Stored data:
--- START ---

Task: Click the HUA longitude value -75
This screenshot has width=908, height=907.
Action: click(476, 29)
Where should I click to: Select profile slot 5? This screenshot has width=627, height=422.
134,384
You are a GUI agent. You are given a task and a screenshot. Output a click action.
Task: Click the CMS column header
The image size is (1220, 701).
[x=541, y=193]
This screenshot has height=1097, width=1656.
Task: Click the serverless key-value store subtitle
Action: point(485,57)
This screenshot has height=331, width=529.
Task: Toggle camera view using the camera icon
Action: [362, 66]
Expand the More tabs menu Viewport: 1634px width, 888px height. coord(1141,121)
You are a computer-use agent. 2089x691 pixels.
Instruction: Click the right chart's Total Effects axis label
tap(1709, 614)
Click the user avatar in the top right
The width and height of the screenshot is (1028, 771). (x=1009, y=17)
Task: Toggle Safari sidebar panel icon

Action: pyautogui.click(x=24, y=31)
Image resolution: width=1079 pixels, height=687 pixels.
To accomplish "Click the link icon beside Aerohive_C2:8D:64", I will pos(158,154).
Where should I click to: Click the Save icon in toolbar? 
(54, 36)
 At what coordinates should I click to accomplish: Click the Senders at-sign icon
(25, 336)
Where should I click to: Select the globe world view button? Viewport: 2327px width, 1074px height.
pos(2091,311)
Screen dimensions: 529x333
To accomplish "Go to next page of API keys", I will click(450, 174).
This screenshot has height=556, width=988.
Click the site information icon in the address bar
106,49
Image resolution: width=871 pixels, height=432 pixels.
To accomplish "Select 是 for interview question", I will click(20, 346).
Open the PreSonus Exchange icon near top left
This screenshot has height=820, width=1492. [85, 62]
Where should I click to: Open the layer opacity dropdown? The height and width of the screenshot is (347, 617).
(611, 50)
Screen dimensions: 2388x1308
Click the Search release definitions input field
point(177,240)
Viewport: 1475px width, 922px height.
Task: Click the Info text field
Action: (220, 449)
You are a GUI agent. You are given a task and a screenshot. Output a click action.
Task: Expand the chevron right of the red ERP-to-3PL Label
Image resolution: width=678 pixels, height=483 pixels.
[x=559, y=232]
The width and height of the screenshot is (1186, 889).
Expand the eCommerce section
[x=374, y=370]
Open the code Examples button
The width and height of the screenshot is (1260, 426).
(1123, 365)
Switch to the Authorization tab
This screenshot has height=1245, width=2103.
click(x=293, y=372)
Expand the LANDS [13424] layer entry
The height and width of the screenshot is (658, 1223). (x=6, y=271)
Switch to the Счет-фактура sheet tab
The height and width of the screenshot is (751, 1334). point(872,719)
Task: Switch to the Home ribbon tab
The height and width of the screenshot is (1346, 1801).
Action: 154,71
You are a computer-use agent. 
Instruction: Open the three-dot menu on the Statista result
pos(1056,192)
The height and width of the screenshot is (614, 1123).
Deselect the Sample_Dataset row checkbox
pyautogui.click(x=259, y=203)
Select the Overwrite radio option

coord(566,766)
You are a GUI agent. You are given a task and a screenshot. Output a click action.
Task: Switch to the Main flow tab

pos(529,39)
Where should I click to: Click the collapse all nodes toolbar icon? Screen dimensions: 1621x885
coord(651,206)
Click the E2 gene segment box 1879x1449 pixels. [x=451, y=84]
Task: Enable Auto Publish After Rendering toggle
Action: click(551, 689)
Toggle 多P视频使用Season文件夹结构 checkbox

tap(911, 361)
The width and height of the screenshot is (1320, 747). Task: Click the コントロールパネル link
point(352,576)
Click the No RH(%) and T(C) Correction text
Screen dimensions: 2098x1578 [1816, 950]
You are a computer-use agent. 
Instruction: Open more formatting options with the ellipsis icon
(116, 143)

--- END ---

**Problem to solve**
Copy out the line holding "Deselect the Sample_Dataset row checkbox" along with all lines after it through the end of the entries, exactly and only these.

**Answer to the exercise**
Deselect the Sample_Dataset row checkbox
pyautogui.click(x=259, y=203)
Select the Overwrite radio option

coord(566,766)
You are a GUI agent. You are given a task and a screenshot. Output a click action.
Task: Switch to the Main flow tab

pos(529,39)
Where should I click to: Click the collapse all nodes toolbar icon? Screen dimensions: 1621x885
coord(651,206)
Click the E2 gene segment box 1879x1449 pixels. [x=451, y=84]
Task: Enable Auto Publish After Rendering toggle
Action: click(551, 689)
Toggle 多P视频使用Season文件夹结构 checkbox

tap(911, 361)
The width and height of the screenshot is (1320, 747). Task: Click the コントロールパネル link
point(352,576)
Click the No RH(%) and T(C) Correction text
Screen dimensions: 2098x1578 [1816, 950]
You are a computer-use agent. 
Instruction: Open more formatting options with the ellipsis icon
(116, 143)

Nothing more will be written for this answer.